Pedí un café americano con la intención de seguir mi cata permanente del café que se ofrece en Alemania en comparación con el de México. Mientras confirmaba una vez más la derrota del café ofrecido aquí frente al oaxaqueño o chiapaneco de mis añoranzas, descubrimos que en una pequeña vitrina junto a nuestra mesa había un peculiar cenicero de bronce en forma de oreja.
Nos acercarnos a verlo.

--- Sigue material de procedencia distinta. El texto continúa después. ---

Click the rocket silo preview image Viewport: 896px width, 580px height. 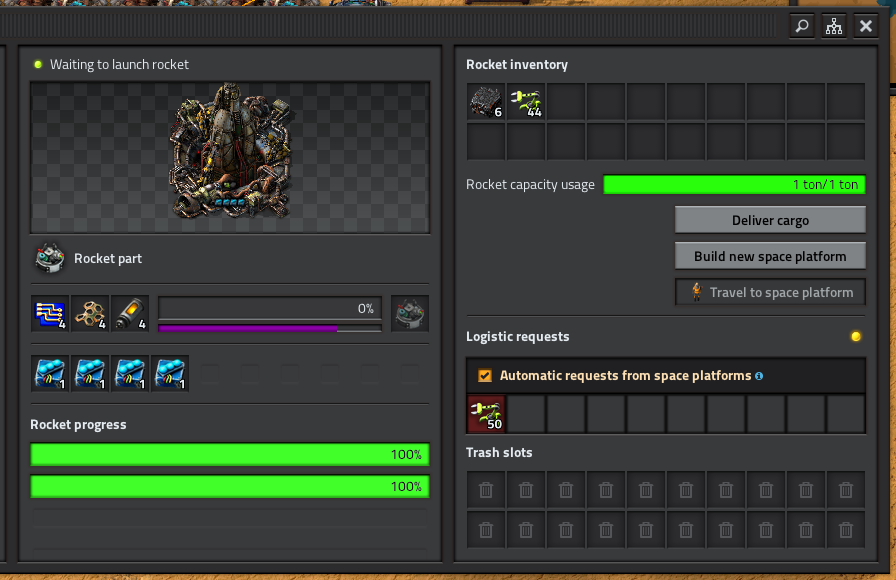tap(230, 157)
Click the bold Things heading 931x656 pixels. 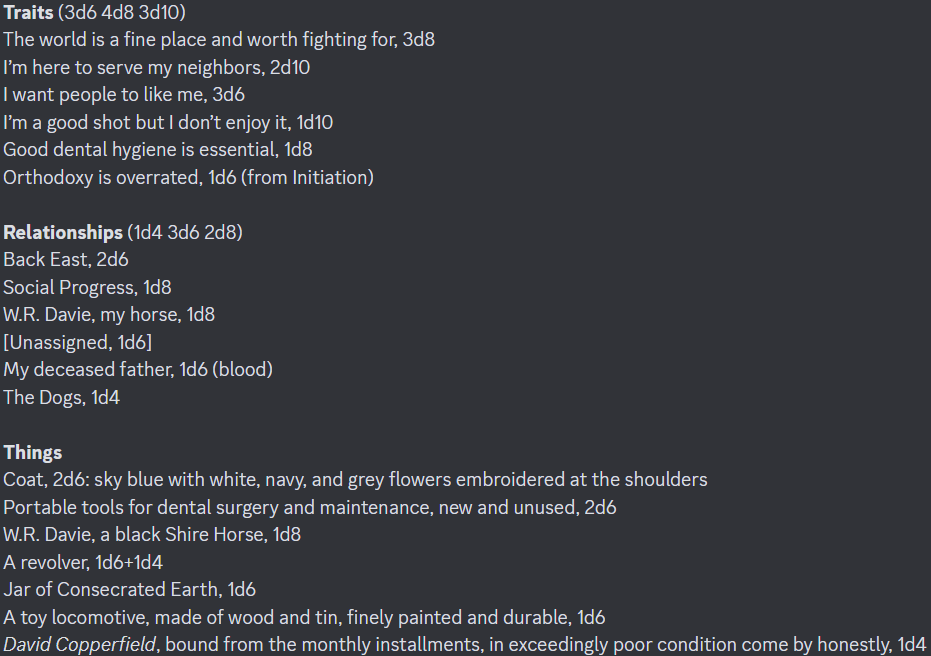[33, 452]
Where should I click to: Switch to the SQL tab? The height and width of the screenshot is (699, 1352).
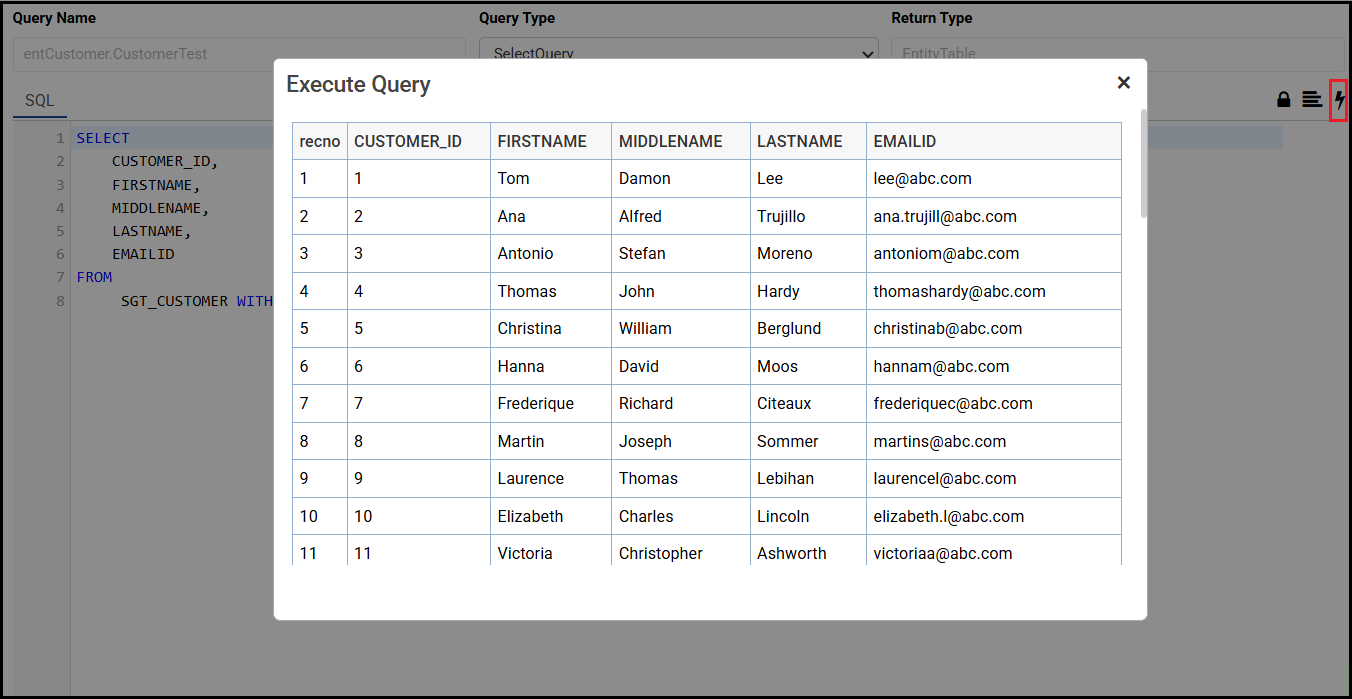[40, 101]
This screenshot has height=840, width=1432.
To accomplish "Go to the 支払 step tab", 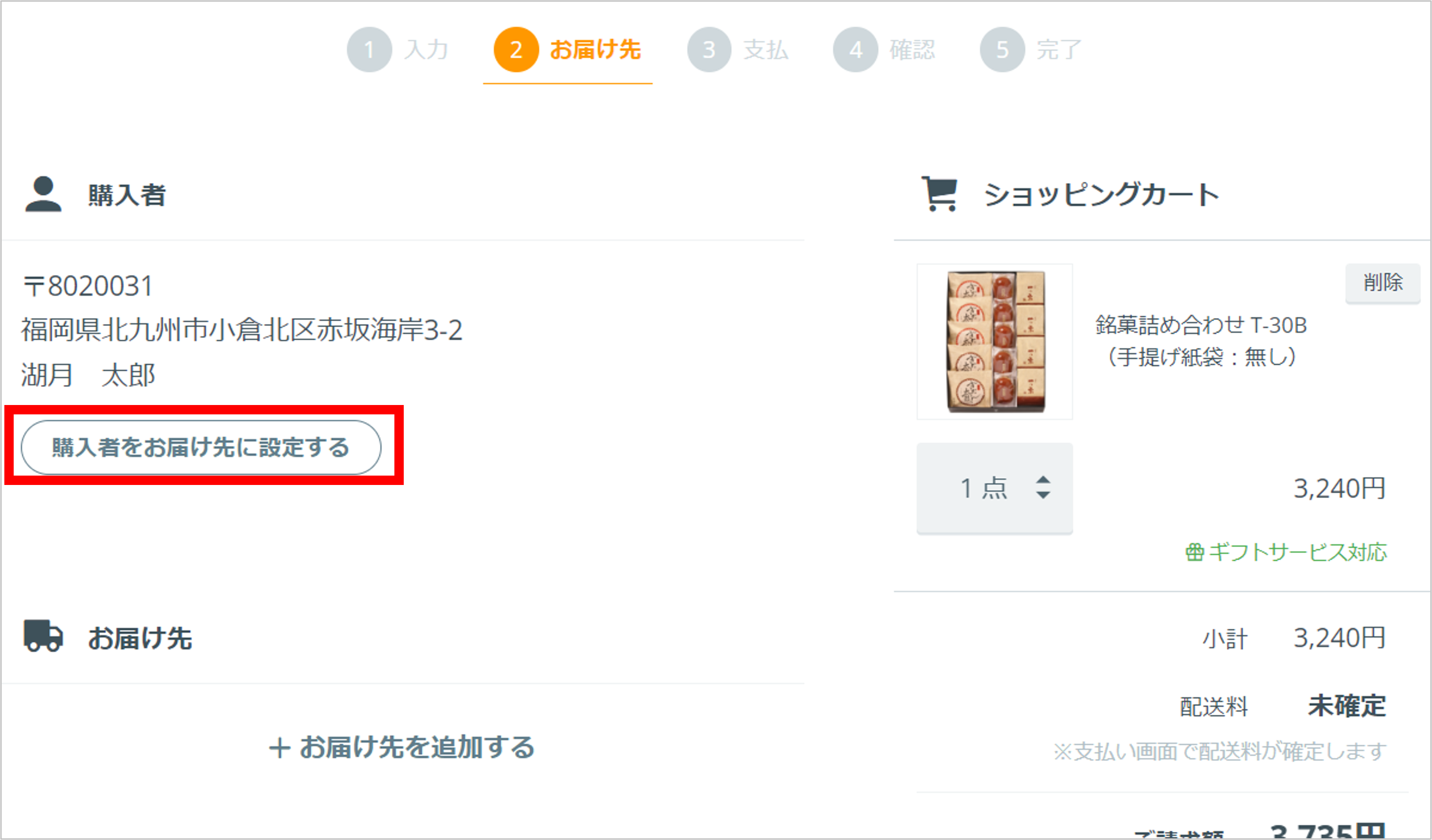I will (738, 50).
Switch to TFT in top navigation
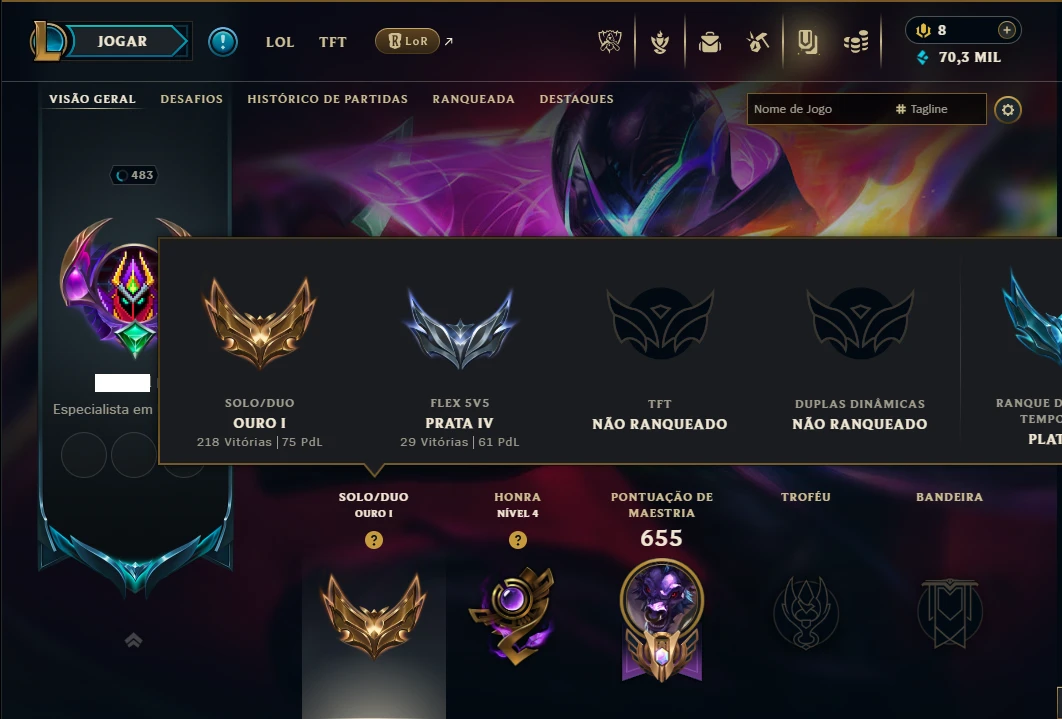 click(x=333, y=42)
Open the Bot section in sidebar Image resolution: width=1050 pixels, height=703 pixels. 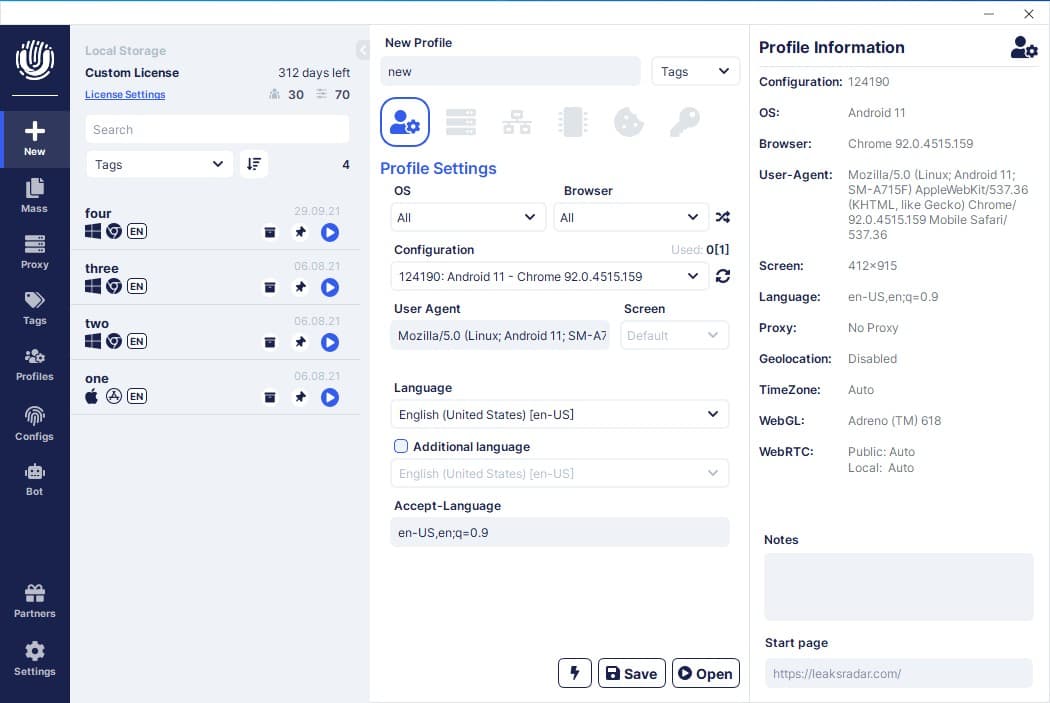(x=35, y=478)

Con ayuda de Google tradujimos del alemán al español una ficha informativa para enterarnos de algo que no podíamos creer: lo que estaba frente a nosotros era en realidad una oreja de la estatua de Stalin instalada y luego derribada a principios de los sesenta en Karl—Marx—Alle.
Dejé de preocuparme por mis absurdas comparaciones de café y me puse a mirar con seriedad alrededor del Sibylle. Poco a poco iba descubriendo más elementos extraños. Algunas fotografías resaltaban la majestuosidad de la avenida y el resto de la zona, así como también había mapas y documentos, casi pergaminos, alusivos a la grandeza de la misma durante la RDA.
Me puse el tapabocas para ir al baño y seguir investigando. Al salir regresé a mi mesa por una ruta diferente y descubrí el meollo del asunto: frente a mí estaba un Stalin de mi tamaño representado en una reconstrucción de nueve fotografías de su desaparecido monumento.
¿Qué raro santuario stalinista era este lugar que había sobrevivido a la desestalinización, la reunificación y el capitalismo salvaje?
No quise averiguar más. Terminamos de tomar nuestro café, nos pusimos el tapabocas, miramos de reojo la oreja de Stalin, tomé una foto con mi celular y luego salimos del Sibylle con la mayor discreción posible.
La puntiaguda antena de la torre de televisión de Berliner Fernsehturm se ponía anaranjada con el poco sol que irradiaba ese atardecer tan extraño e inquietante por aquí.